Review Article
薬剤標的としての可溶性リガンド
Nature Reviews Drug Discovery 19, 10 doi: 10.1038/s41573-020-0078-4
これまでの主要な薬剤標的クラスは、受容体、酵素、イオンチャネル、トランスポーターであったが、過去20年間に抗体ベースの治療薬が台頭したことが主な原因となって、炎症性サイトカインなどの可溶性タンパク質リガンドが薬剤標的クラスとして重要性を増している。本総説では、1992年以降のいずれかの時点で臨床開発段階に入ったリガンド標的薬を分析し、99種のリガンドを標的とした291種の薬剤を特定し、臨床試験の対象となったリガンド、薬剤、適応の特徴の傾向について論じる。
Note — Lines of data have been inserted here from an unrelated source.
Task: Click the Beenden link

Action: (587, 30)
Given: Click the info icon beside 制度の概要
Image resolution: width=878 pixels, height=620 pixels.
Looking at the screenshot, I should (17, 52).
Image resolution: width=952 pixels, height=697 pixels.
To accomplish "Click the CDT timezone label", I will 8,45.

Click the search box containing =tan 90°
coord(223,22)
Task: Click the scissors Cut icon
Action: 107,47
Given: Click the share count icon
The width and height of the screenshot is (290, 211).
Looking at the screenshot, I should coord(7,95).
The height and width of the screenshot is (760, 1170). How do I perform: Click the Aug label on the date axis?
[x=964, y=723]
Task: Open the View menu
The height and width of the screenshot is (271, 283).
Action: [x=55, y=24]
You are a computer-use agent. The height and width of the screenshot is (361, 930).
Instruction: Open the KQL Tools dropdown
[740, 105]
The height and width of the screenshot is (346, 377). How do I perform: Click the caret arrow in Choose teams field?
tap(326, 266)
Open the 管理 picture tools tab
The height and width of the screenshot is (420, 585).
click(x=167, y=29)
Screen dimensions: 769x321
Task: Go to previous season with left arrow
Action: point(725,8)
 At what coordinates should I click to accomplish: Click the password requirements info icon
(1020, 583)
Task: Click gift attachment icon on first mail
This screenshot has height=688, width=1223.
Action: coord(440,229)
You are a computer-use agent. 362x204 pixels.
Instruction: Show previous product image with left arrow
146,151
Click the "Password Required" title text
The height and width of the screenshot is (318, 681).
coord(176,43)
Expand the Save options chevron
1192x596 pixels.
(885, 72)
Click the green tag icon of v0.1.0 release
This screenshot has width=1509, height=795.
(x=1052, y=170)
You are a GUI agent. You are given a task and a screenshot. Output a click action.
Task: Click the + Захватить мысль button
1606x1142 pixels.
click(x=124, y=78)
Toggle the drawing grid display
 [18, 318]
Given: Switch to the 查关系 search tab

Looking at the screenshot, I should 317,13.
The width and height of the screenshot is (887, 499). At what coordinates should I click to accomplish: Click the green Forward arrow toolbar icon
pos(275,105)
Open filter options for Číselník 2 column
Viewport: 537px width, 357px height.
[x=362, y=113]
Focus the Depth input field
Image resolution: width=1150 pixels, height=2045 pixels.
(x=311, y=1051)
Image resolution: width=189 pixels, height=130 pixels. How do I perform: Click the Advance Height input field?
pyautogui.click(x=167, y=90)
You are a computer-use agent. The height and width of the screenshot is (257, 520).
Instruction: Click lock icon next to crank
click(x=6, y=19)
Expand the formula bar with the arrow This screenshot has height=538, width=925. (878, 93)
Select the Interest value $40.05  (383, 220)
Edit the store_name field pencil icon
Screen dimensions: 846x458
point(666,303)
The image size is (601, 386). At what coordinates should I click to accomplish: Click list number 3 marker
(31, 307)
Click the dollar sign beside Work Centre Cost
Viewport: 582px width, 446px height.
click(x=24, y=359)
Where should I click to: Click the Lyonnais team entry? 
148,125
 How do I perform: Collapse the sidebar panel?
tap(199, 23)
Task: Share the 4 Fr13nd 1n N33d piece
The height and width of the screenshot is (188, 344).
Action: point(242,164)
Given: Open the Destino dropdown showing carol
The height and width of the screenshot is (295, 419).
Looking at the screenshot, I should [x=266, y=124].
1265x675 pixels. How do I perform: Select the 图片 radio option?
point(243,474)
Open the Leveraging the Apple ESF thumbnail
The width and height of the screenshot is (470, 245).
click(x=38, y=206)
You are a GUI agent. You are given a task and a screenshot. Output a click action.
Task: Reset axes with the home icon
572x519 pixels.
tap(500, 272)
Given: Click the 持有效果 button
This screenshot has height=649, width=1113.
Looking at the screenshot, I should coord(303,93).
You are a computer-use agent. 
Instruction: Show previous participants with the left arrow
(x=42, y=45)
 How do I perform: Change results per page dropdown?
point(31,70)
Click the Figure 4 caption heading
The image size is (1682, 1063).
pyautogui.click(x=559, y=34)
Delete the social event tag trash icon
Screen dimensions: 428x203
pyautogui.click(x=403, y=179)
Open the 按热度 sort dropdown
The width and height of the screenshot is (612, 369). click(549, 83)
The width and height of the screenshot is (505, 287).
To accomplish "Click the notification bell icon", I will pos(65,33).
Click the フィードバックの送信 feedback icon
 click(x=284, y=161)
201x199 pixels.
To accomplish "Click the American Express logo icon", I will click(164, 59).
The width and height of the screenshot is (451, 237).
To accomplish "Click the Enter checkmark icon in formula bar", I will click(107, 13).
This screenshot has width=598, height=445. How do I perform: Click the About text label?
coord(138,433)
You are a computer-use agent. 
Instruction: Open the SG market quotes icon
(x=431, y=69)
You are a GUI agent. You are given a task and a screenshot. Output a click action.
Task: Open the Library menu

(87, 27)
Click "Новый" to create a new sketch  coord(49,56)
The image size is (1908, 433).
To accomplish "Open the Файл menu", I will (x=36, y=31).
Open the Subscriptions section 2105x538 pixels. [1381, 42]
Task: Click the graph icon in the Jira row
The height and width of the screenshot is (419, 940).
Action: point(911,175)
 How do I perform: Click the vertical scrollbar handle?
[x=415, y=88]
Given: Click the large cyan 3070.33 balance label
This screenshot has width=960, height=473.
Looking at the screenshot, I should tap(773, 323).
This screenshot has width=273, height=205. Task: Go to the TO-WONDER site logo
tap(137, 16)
過去5年間にFDAが承認したリガンド標的薬は34点に倍増し、臨床試験で検証された標的リガンドは22点に倍増した。主要な標的リガンドのタイプ(全体の70%)はサイトカインと増殖因子であり、承認薬と臨床試験中の薬物の治療領域として最も多いのが、炎症と自己免疫疾患、がんと眼科疾患で、これらの疾患においてサイトカイン経路と増殖因子経路の一方または両方が中心的な役割を果たしていることを反映している。